Les « visioprofs » , dernière trouvaille face à la pénurie d’enseignants : « Du marketing pour calmer les parents ! »

Éducation

29 novembre 2022 par Adèle Cailleteau

Des cours de français ou de sciences dispensés en classe par un visioprof, pendant plusieurs semaines voire trimestres. C’est la nouvelle invention des rectorats pour parer à la pénurie d’enseignants. L’expérimentation pourrait être généralisée.

Publié dans Société

      Il faut visualiser une classe remplie d’enfants de dix ou onze ans. Ils sont en sixième au collège Émile-Gallé de Lexy, en Meurthe-et-Moselle. Dans la salle, aucun professeur n’est présent. Il est seulement projeté en très grand sur le tableau, et dispense son cours de français à distance. Ce sera le cas pendant toute une année. C’est un « visioprof ».

      « Ma fille me racontait que quand un élève levait la main, le prof disait « la main avec la manche jaune » »

      À la rentrée 2021, un poste d’enseignant de lettres n’est pas pourvu dans l’établissement. Dans ce territoire du nord de la Lorraine, à la frontière avec la Belgique et le Luxembourg, ce n’est pas une première. Auparavant, l’établissement s’arrangeait en interne pour assurer la plupart des remplacements, mais l’année dernière, jongler avec les emplois du temps des enseignants n’a plus suffi : une classe de sixième se retrouve sans cours de français. Les parents d’élèves protestent, écrivent même au ministre de l’Éducation de l’époque, Jean-Michel Blanquer. Rien n’y fait. Alors, un peu avant Noël, le rectorat annonce avoir trouvé la solution : des remplacements en visioconférence.

      « C’est mieux que rien, mais ça reste malgré tout catastrophique pour les enfants, observe la mère d’une élève concernée. Ma fille me racontait que quand un élève levait la main, le prof disait « la main avec la manche jaune ». » Une classe de sixième s’est vu dispenser un cours de français en visio jusqu’à la fin de l’année scolaire, quatre autres classes pendant quelques semaines.

      Parents d’élèves et syndicats décrivent ces premiers remplacements en visio comme un « fiasco ». Ils ont pourtant été les prémices d’une pratique devenue officielle depuis, avec la création d’une « brigade numérique de remplacement » dans l’académie de Nancy-Metz. Une invention sortie tout droit du premier confinement, à l’époque où la visioconférence apparaît comme une réponse à un enjeu de santé publique.

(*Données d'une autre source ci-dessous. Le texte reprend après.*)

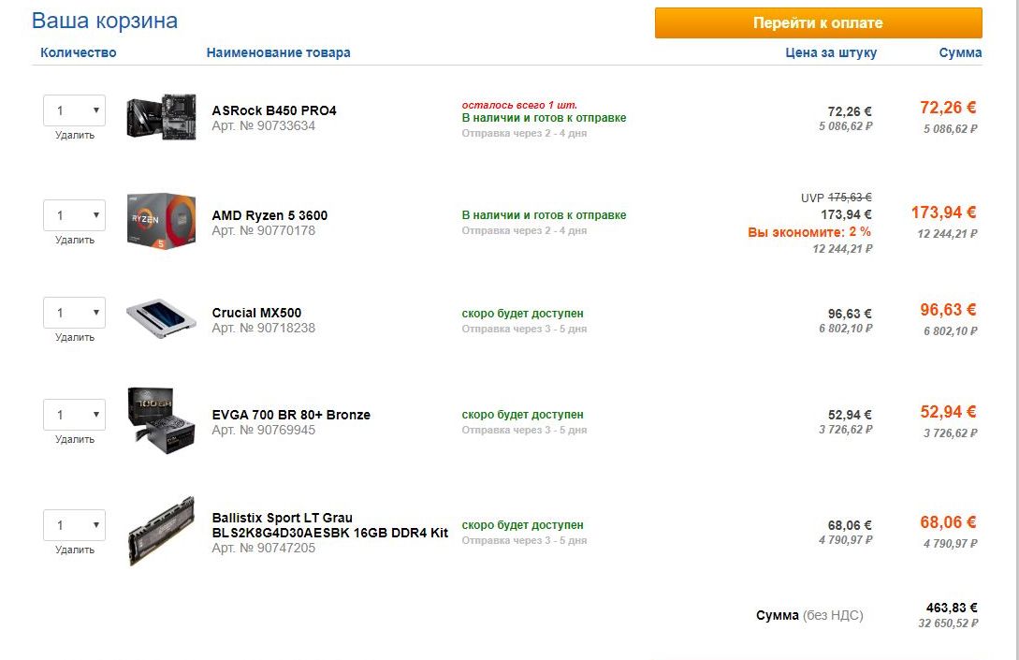Remove ASRock B450 PRO4 via Удалить link

coord(75,135)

      Aucun accompagnement individualisé

      Aujourd’hui, les sept enseignants volontaires recrutés dans la brigade ont pour rôle de pallier la désertion des professeurs dans l’Éducation nationale et d’« assurer la continuité du service public de l’éducation », explique le rectorat. La « priorité, c’est de trouver un remplaçant qui vient sur place. Ce n’est qu’en dernier recours qu’on appelle la brigade », est-il précisé. Les membres de cette brigade donnent cours en visio avec du matériel fourni par l’académie, à des élèves surveillés en classe par des assistants d’éducation, qui sont pour leur part bien présents sur place.

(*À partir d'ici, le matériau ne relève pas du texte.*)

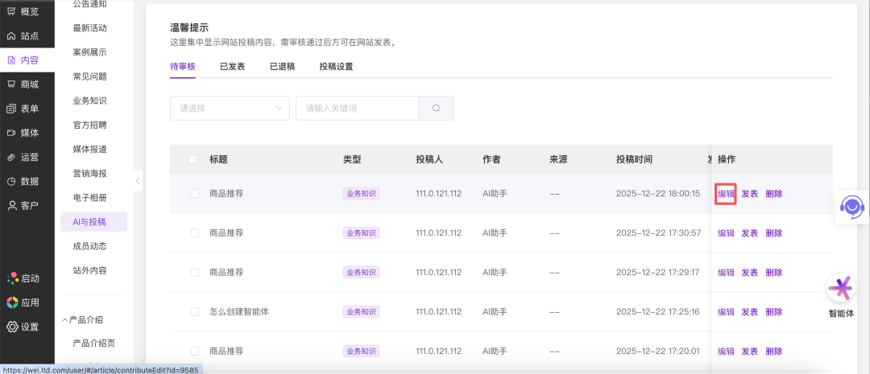Open 设置 settings in sidebar

coord(23,327)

      « Même si ce n’est pas la panacée, ma fille a gardé contact avec l’allemand et c’est plutôt une bonne chose », salue un parent d’élève du collège très rural de Vaubécourt (Meuse). Pendant les deux derniers mois de la dernière année scolaire, les germanistes de cet établissement ont également cours en visio. J’étais content que le collège ait trouvé une solution », dit encore le parent. « C’était plus compliqué pour tout le monde, mais la prof faisait quand même bien vivre la classe », se souvient aussi Sarah, une élève. Elle dit avoir réussi à suivre sans trop de difficulté.

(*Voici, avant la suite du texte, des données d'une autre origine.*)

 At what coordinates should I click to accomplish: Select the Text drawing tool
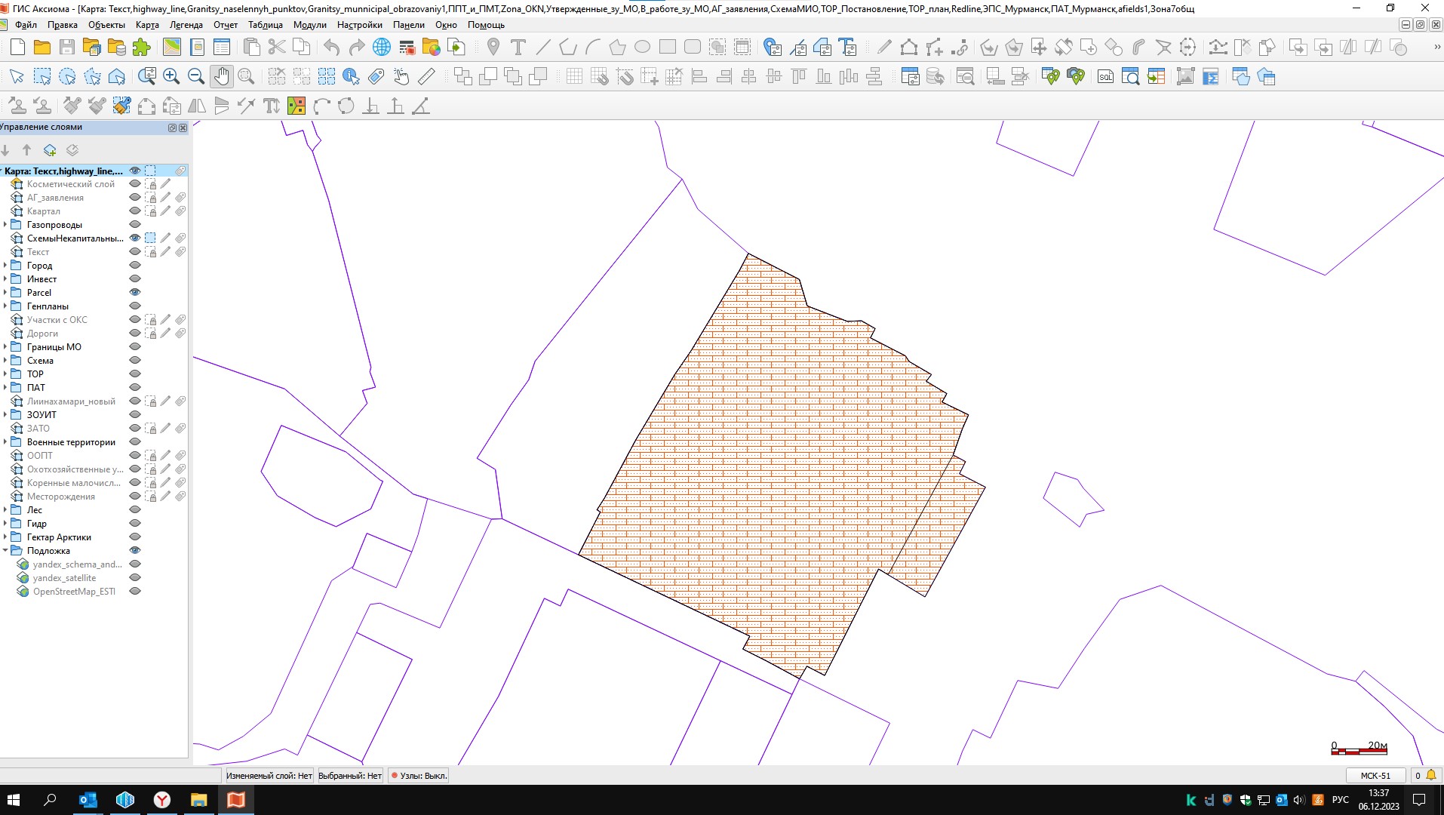(518, 47)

      « Apprendre et enseigner, c’est en se rencontrant »

      « On avait l’air de guignols. Je parlais dans le vide chez moi, sans savoir si on m’entendait »

      Le procédé des cours en visio atteint tout de même vite ses limites. À cause des problèmes techniques d’abord : une caméra qui s’éteint, une connexion qui coupe tous les dix mots, une communication par haut-parleur du téléphone du surveillant…. « On avait l’air de guignols. Je parlais dans le vide chez moi, sans savoir si on m’entendait », se souvient Louise*, « visioprof », pendant plusieurs mois l’année dernière.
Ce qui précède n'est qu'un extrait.